Degenerative locomotor diseases have been described in animals grazing on cycad species, fueling interest in a possible link between the plant and the etiology of ALS/PDC. Subsequent laboratory investigations discovered the presence of BMAA. BMAA induced severe neurotoxicity in rhesus macaques, including:
- limb muscle atrophy
- nonreactive degeneration of anterior horn cells
- degeneration and partial loss of pyramidal neurons of the motor cortex
- behavioral dysfunction
- conduction deficits in the central motor pathway
- neuropathological changes of motor cortex Betz cells

There are reports that low BMAA concentrations can selectively kill cultured motor neurons from mouse spinal cords and produce reactive oxygen species.
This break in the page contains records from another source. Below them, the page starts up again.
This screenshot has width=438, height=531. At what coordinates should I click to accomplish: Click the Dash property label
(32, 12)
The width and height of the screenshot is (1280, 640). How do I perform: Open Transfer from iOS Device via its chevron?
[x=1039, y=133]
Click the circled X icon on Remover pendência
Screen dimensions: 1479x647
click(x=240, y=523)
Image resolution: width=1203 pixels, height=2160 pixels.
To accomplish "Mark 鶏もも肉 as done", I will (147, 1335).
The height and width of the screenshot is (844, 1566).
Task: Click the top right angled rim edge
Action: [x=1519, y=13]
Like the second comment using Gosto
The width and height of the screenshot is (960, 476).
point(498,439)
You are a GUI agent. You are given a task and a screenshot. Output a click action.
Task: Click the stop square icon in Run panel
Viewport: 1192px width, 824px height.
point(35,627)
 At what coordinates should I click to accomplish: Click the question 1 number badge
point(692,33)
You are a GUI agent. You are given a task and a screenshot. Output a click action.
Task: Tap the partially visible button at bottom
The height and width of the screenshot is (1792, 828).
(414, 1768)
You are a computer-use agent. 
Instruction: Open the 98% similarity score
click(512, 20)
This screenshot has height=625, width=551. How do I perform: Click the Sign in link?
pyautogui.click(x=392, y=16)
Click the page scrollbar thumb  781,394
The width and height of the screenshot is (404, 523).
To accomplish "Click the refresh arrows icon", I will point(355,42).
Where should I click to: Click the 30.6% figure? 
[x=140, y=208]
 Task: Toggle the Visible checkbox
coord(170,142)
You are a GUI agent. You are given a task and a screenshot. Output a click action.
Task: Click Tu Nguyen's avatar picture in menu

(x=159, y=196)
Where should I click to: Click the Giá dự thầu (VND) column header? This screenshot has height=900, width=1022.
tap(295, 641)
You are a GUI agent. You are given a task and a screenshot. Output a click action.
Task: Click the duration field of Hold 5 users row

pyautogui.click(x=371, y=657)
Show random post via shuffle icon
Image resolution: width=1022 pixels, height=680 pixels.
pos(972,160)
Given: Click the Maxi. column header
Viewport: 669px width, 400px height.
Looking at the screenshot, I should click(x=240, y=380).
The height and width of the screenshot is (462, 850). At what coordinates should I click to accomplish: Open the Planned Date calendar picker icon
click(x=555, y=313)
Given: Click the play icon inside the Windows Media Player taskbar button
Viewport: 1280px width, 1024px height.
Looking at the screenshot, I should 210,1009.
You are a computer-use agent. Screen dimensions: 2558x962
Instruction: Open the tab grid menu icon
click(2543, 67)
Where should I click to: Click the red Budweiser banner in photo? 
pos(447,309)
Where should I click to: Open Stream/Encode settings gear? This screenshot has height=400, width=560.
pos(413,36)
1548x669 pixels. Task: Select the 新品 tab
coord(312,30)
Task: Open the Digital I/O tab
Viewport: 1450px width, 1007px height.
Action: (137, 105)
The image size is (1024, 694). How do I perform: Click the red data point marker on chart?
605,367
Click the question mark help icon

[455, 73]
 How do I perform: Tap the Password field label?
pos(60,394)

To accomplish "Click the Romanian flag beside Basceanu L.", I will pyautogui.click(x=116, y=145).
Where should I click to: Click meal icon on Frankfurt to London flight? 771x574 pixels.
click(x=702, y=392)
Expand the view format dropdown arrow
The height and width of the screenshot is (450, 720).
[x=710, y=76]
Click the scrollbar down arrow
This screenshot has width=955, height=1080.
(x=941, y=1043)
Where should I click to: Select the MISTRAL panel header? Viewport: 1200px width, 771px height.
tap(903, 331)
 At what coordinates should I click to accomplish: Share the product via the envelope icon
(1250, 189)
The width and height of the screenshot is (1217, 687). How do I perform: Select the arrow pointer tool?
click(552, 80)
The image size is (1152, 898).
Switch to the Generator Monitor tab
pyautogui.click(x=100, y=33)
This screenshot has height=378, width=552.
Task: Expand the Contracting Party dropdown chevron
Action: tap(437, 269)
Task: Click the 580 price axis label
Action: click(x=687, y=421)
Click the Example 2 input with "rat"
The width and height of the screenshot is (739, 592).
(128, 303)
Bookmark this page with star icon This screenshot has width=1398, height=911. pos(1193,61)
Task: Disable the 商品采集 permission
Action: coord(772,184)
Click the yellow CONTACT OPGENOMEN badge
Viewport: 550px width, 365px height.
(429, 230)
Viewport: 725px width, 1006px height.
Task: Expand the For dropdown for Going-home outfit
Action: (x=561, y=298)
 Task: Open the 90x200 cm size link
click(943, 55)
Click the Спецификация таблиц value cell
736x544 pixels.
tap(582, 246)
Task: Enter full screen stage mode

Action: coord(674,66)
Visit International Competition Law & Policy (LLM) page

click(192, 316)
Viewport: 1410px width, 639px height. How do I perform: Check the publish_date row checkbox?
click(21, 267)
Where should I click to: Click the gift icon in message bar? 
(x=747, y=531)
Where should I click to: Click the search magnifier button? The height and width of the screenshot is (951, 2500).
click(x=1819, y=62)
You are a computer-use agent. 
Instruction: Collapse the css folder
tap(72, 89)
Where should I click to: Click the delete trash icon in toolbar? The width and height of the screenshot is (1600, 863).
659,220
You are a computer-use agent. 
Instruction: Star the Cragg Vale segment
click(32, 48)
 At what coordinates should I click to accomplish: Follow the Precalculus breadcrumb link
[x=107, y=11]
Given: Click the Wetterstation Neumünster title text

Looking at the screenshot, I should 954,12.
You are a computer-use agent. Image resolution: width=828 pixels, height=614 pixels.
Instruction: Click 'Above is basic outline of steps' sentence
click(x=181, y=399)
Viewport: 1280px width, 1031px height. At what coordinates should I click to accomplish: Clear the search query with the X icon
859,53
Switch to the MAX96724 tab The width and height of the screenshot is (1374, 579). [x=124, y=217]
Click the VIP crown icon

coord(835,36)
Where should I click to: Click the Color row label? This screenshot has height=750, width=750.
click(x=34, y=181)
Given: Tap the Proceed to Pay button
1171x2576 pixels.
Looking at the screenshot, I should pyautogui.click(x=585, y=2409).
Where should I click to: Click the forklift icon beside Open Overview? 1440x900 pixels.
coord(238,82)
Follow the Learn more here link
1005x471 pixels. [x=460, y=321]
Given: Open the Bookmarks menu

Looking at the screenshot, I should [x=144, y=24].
Scientists have also found that newborn rats treated with BMAA show a progressive neurodegeneration in the hippocampus, including intracellular fibrillar inclusions, and impaired learning and memory as adults. BMAA has been reported to be excreted into rodent breast milk, and subsequently transferred to the suckling offspring, suggesting mothers' and cows' milk might be other possible exposure routes.

=== Human cases ===

Chronic dietary exposure to BMAA is now considered to be a cause of the amyotrophic lateral sclerosis/parkinsonism–dementia complex (ALS/PDC) that had an extremely high rate of incidence among the Chamorro people of Guam. The Chamorro call the condition lytico-bodig. In the 1950s, ALS/PDC prevalence ratios and death rates for Chamorro residents of Guam and Rota were 50-100 times that of developed countries, including the United States. No demonstrable heritable or viral factors were found for the disease, and a subsequent decline of ALS/PDC after 1963 on Guam led to the search for responsible environmental agents. The use of flour made from cycad seed (Cycas micronesica) in traditional food items decreased as that plant became rarer and the Chamorro population became more Americanized following World War II. Cycads harbor symbiotic cyanobacteria of the genus Nostoc in specialized roots which push up through the leaf litter into the light; these cyanobacteria produce BMAA.

In addition to eating traditional food items from cycad flour directly, BMAA may be ingested by humans through biomagnification. Flying foxes, a Chamorro delicacy, forage on the fleshy seed covering of cycad seeds and concentrate the toxin in their bodies. Twenty-four specimens of flying foxes from museum collections were tested for BMAA, which was found in large concentrations in the flying foxes from Guam. As of 2021 studies continued examining BMAA biomagnification in marine and estuarine systems and its possible impact on human health outside of Guam.

Studies on human brain tissue of ALS/PDC, ALS, Alzheimer's disease, Parkinson's disease, Huntington's disease, and neurological controls indicated that BMAA is present in non-genetic progressive neurodegenerative disease, but not in controls or genetic-based Huntington's disease.

As of 2021 research into the role of BMAA as an environmental factor in neurodegenerative disease continued.

== Clinical trials ==
Safe and effective ways of treating ALS patients with L-serine that has been found to protect non-human primates from BMAA-induced neurodegeneration, have been goals of clinical trials conducted by the Phoenix Neurological Associates and the Forbes/Norris ALS/MND clinic and sponsored by the Institute for Ethnomedicine.